--- Dataset records ---

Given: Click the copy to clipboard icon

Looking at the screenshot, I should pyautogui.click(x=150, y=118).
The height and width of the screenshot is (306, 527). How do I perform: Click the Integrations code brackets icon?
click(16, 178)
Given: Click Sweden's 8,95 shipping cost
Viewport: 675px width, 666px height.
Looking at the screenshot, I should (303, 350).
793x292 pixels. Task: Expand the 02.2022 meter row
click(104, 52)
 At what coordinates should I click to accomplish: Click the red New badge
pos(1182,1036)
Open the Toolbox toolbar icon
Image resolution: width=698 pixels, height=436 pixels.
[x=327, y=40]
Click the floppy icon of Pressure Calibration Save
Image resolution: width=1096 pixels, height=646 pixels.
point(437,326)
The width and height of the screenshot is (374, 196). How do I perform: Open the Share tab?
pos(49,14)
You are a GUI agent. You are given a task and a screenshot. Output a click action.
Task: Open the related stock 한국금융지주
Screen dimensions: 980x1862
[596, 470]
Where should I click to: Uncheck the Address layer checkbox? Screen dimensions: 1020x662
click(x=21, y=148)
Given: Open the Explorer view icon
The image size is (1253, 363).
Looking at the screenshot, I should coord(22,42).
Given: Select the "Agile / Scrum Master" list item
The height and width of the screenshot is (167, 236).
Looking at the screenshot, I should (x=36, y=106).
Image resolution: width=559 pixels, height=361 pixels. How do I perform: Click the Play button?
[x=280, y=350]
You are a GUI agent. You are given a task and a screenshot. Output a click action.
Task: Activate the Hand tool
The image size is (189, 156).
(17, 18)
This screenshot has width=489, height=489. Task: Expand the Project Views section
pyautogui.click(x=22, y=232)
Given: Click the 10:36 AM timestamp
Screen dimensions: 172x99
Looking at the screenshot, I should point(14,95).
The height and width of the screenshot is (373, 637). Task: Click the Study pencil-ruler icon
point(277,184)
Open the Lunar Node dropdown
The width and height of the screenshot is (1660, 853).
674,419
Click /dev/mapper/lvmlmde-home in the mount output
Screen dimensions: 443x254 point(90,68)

---

**To be done**
Pick out each line of the listing above that contains the string "size" and copy those lines. Treat uppercase and lowercase as different.

**Problem solution**
The image size is (1253, 363).
The image size is (189, 156).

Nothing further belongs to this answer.